Justiça do Paraná barra unificação de dívidas da Belagrícola em plano de recuperação
Desembargador mantém decisão que exige planos individuais por CNPJ ou migração para regime judicial; grupo tenta reestruturar R$ 2,2 bilhões

O Tribunal de Justiça do Paraná (TJ-PR) negou o pedido liminar do Grupo Belagrícola para unificar as dívidas de suas diferentes empresas em um único plano de recuperação extrajudicial. A decisão, proferida na quinta-feira (26) pelo desembargador Péricles Bellusci de Batista Pereira, mantém o entendimento de que a legislação atual não permite a consolidação substancial de ativos e passivos de diferentes CNPJs nesta modalidade específica de reestruturação.
O grupo, controlado pela holding chinesa Pendu, buscava renegociar aproximadamente R$ 2,2 bilhões em dívidas sem garantia. Com a negativa da Justiça, a empresa agora se vê diante de um impasse estratégico: deverá apresentar planos de recuperação individuais para cada uma de suas cinco empresas ou converter o processo em uma recuperação judicial, modalidade que admite a unificação dos débitos, mas que impõe ritos mais rigorosos. As informações foram divulgadas pela CNN Brasil.

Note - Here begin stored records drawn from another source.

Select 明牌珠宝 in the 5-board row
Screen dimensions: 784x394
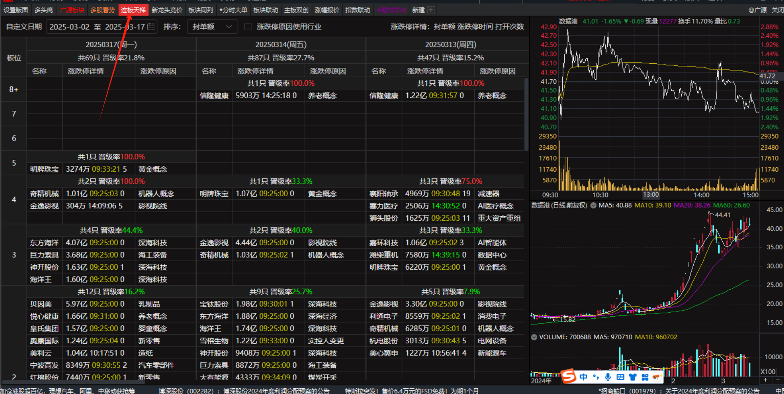[44, 169]
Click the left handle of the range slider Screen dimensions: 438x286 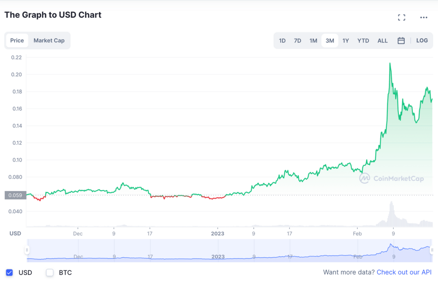pos(27,249)
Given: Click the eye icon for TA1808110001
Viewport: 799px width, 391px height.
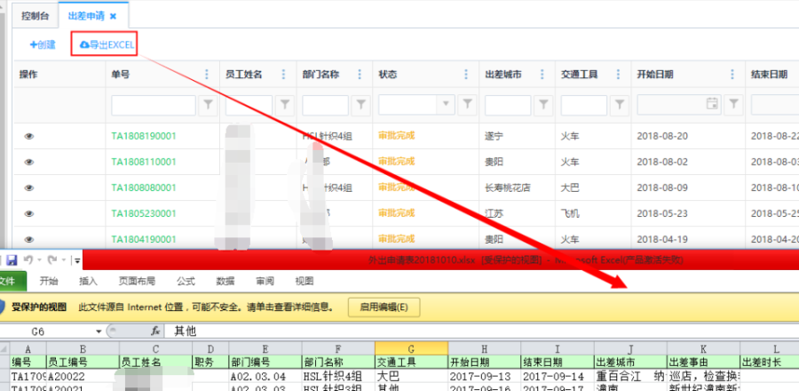Looking at the screenshot, I should [28, 162].
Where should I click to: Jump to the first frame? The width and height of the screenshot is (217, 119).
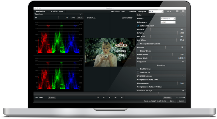click(x=98, y=97)
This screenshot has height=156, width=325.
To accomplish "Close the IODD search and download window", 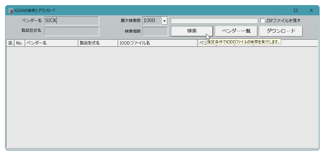I will pyautogui.click(x=311, y=10).
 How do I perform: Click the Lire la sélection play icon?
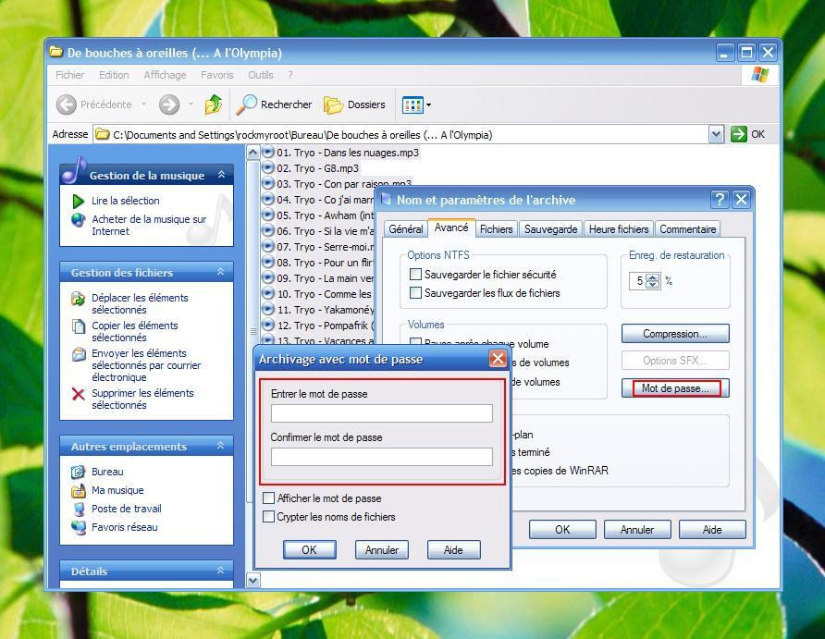[x=79, y=201]
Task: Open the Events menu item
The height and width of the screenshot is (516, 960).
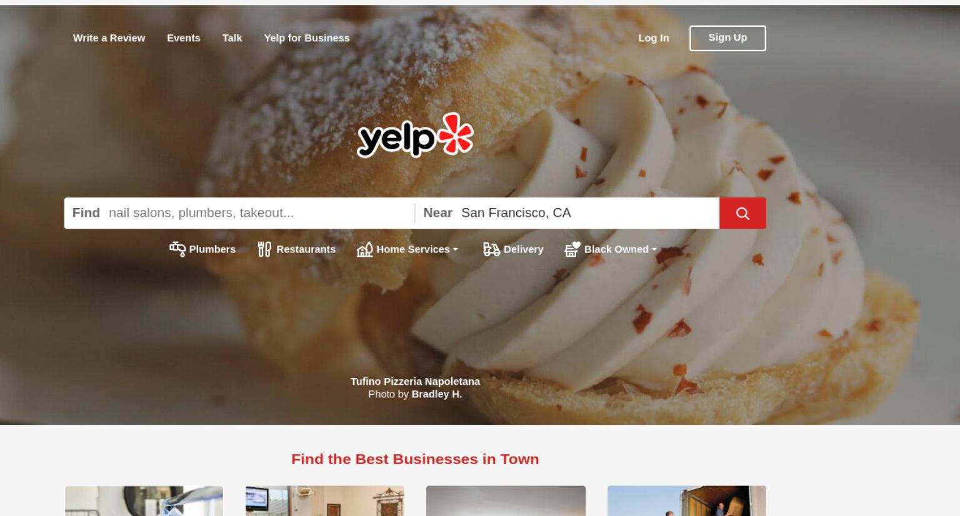Action: pyautogui.click(x=184, y=38)
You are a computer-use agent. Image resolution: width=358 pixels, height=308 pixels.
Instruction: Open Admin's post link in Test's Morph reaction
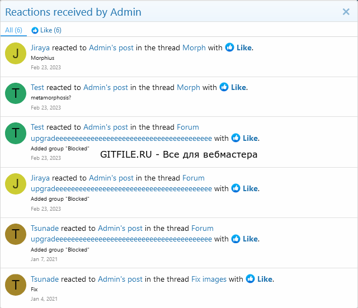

O desembargador ressaltou que, embora a Belagrícola alegue ter apoio da maioria dos credores, a adesão não substitui o cumprimento dos requisitos legais. Segundo o magistrado, o Superior Tribunal de Justiça (STJ) estabelece que cada empresa de um grupo econômico deve comprovar individualmente sua viabilidade para a recuperação extrajudicial. Em nota, a Belagrícola informou que avalia ajuizar pedidos autônomos para garantir a continuidade das operações e o período de proteção contra cobranças (stay period).
LEIA ABAIXO UM RESUMO DA NOTÍCIA
- Negativa Judicial: O TJ-PR rejeitou a tentativa da Belagrícola de tratar dívidas de cinco empresas distintas como um bloco único na via extrajudicial.
- Valores em Jogo: A reestruturação envolve R$ 2,2 bilhões e a empresa precisa decidir se individualiza os processos ou se migra para a recuperação judicial.
- Próximos Passos: O grupo avalia entrar com pedidos autônomos por CNPJ para manter a proteção legal e evitar a execução imediata das dívidas pelos credores.